The island appears to have been inhabited since the Stone Age as flint tools have been found in the fields and there is evidence of a number old burial mounds. Side-by-side with farming, the island also had an active fishing community but this died out in the middle of the 20th century.

The large, well-kept farms in the centre of the island suffered a major disaster in 1880 when three of them were destroyed by lightning. Bågø Church in the northern part of the island was built in 1861 by the Count of Wedellsborg from the nearby Wedellsborg Estate on Funen. The lighthouse on the island's southern tip was built in 1816 and is now a listed building. In 1872, flooding from a storm caused the island to be divided into three smaller sections.

==Bågø today==

The island has a small church and there is a kiosk at the harbour which is open in the summer. The village at the centre of the island is about 2 km from the harbour. There is no public transport. The harbour itself is a popular venue for pleasure craft, mainly from Denmark and Germany. There is a sandy beach on the south coast. The island is unspoilt and has a rich bird life.
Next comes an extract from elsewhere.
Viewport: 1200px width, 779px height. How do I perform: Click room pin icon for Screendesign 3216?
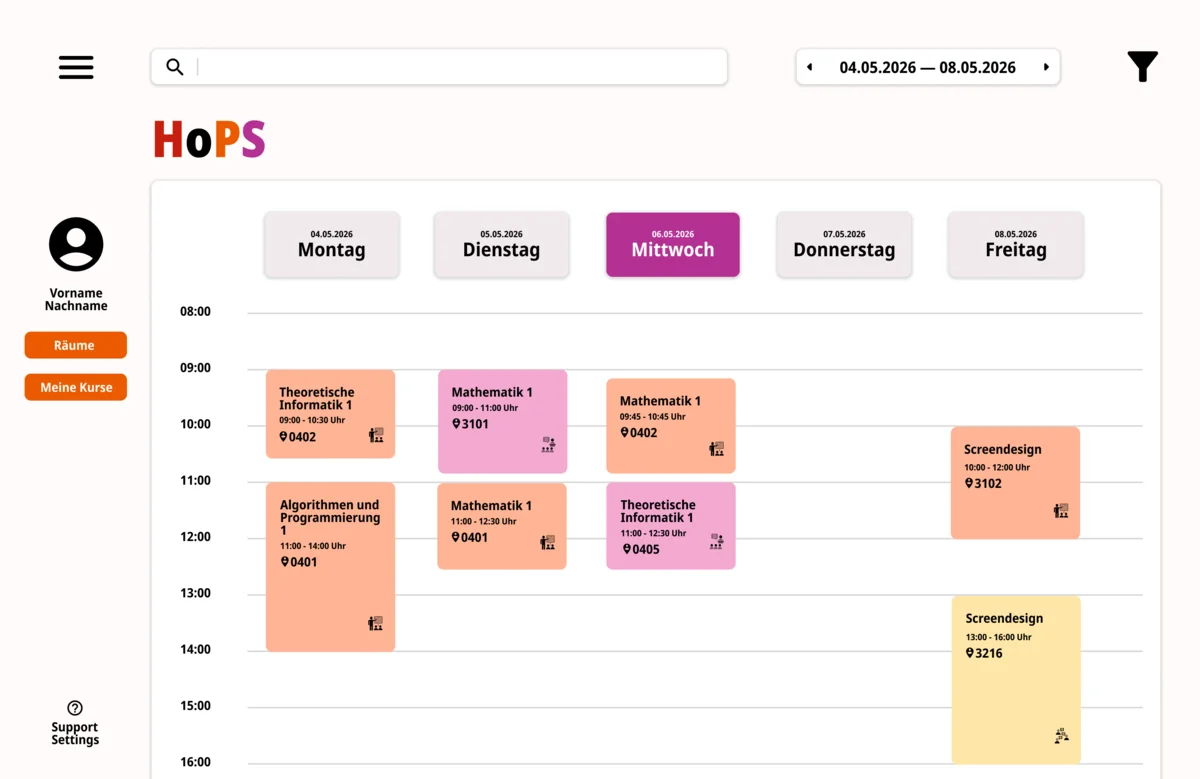click(x=969, y=653)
In 2012, the Russian Orthodox nun Amvrosija (Амвросия), moved to the island. after having lives at Hesbjerg with Jørgen Laursen Vig since 2001. In the same year she stablished a Russian Orthodox monastery, called De Hellige Russiske Kongelige Martyrers Kloster at a farm on Prinsehøjsvej. In a house near the monastery, Amvrosija has set up a small retreat with rooms for pilgrims and guests, who come primarily from Russia and other former Soviet states

==In Fiction==

The island featured in the 1943 film We Dive at Dawn (starring John Mills as Lieutenant Freddie Taylor) under the name of Hågo. It was on this island that, in the film, the British submarine HMS Sea Tiger is refuelled from a tanker that is in the harbour while Able Seaman Hobson (played by Eric Portman) and some of the crew keep the German garrison at bay. The film depicts no resistance put up by the Danish Merchant crew when "fuel and stores" are requested by Sea Tigers captain, as the Danish captain of the tanker saying, "There will be no argument, the British Navy is always welcome in Denmark."